I feel better about myself already. I’m made of stardust? Wow! Today will definitely be a good day. Dare I say it will be… stellar? How can’t it be? I woke up thinking I was a combination of gin, coffee, and Cesar’s tapas; we are what we eat, after all. Now I’m about to take a shower and face the world armed with the knowledge that I’m powered by the remnants of a supernova.

Hell yeah. Bring it on, world…


Even Galactus is only made of planets.


One Response to “Stardust”

  1. Bela Lugosi says:

    I have always admired Geoffrey Burbidge for this beautiful idea. Imagine, we all began from a singularity, where with the Big Bang the first light elements are created. As nucleosynthesis converts the elements to iron, more energy is needed to create the heavier elements; supernovae scatter the universe, creating such elements as gold.

    And here we are, composed of the same particles that were once a single point in the universe.

    Someone else had once told me too that we should feel so grateful to live in such a beautiful galaxy as the Milky Way.
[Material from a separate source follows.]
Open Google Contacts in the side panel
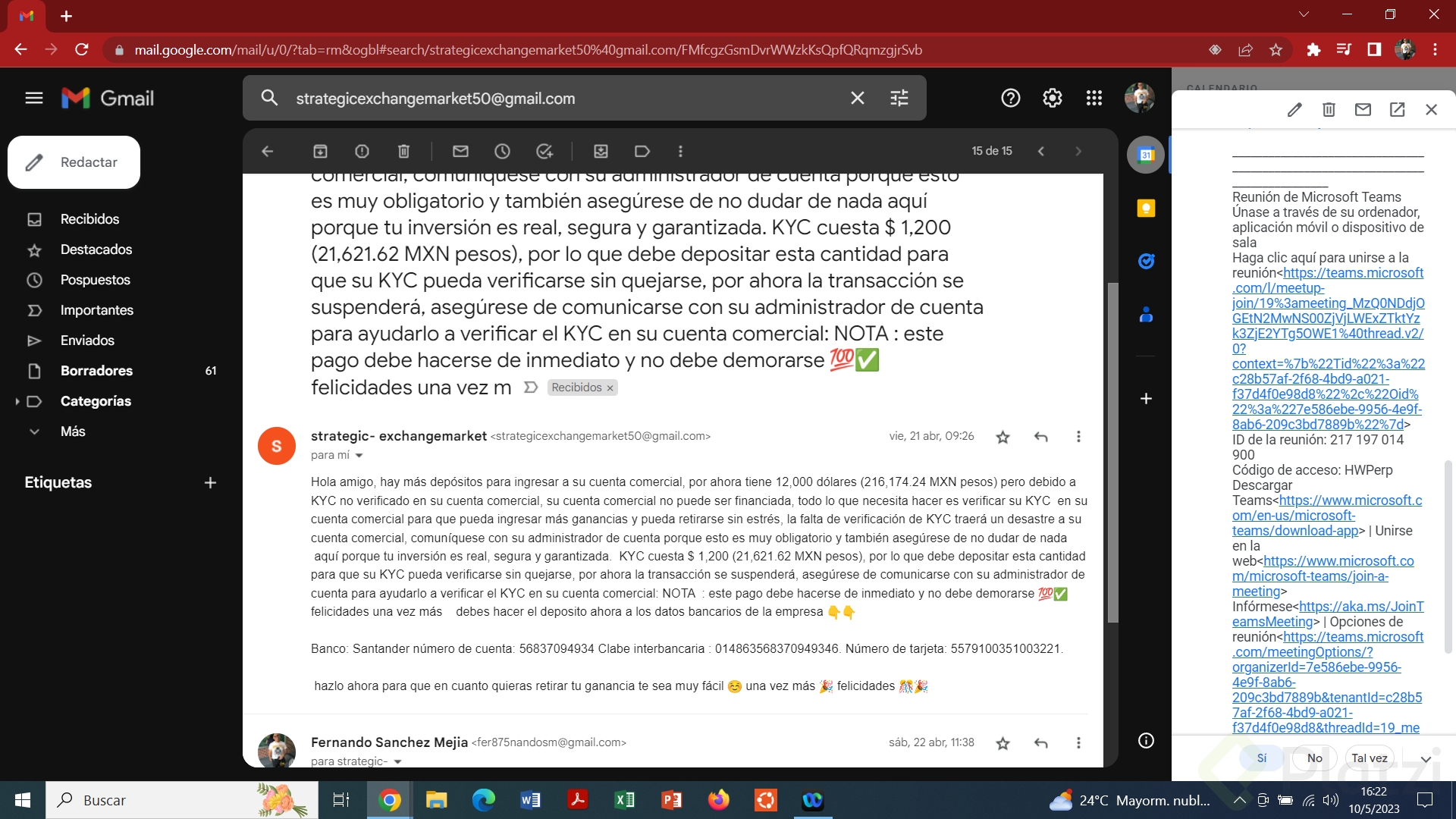 click(1146, 315)
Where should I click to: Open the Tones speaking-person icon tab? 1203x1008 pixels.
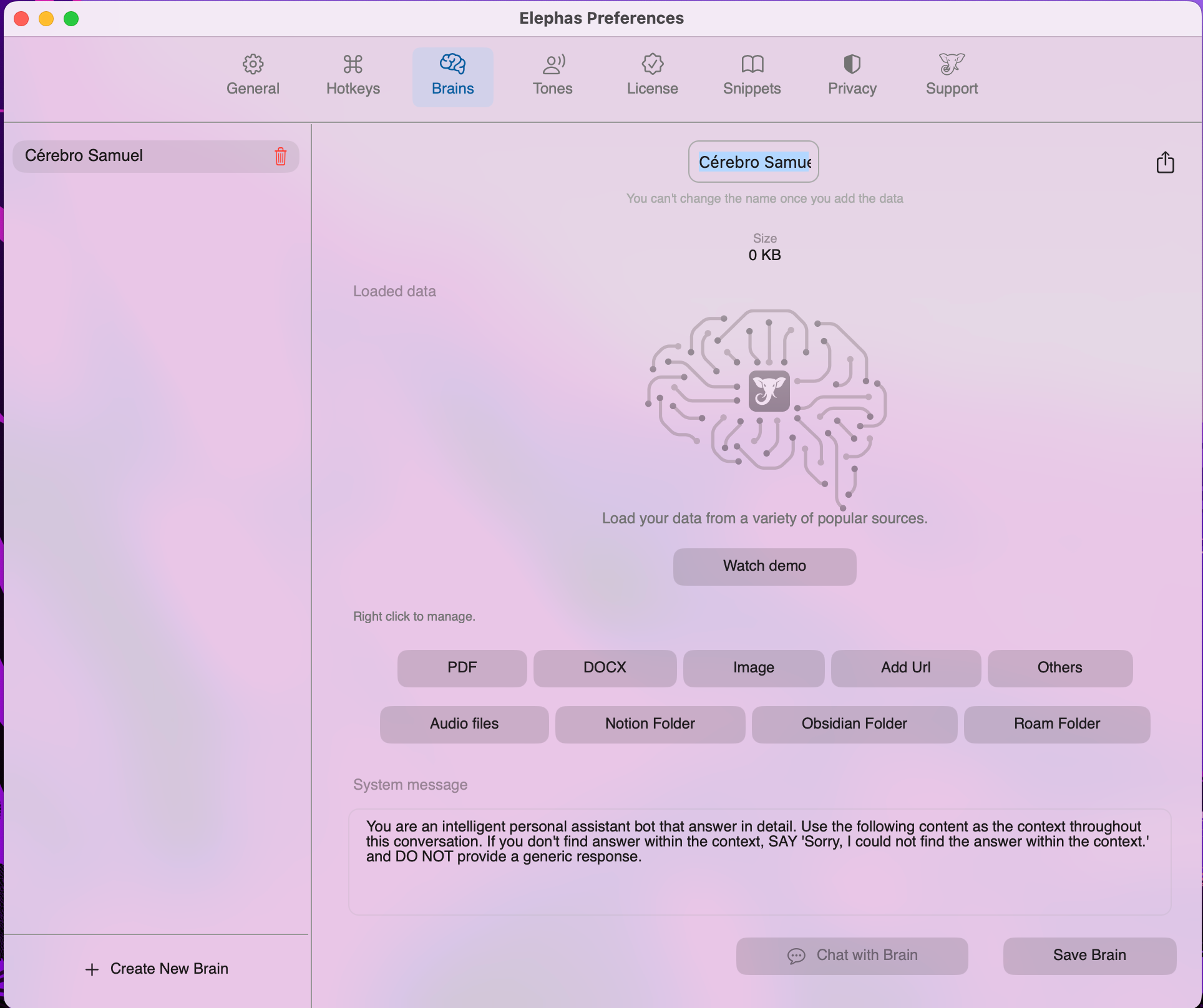(x=552, y=75)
    Don’t you feel so incredibly lucky that we all are created from the very same substances that peppered the universe some thirteen billion years ago? Not only that, but of ALL the elliptical and irregular galaxies in which the formations of stellar systems could have placed us, we were gifted with a beautiful spiral galaxy?

    (Please go out to the night sky and find the Orion Nebula some day. It is visible to the naked eye, you may even see its clouds of dust with binoculars. It is more than one thousand light years away, yet we have more in common than one can imagine!)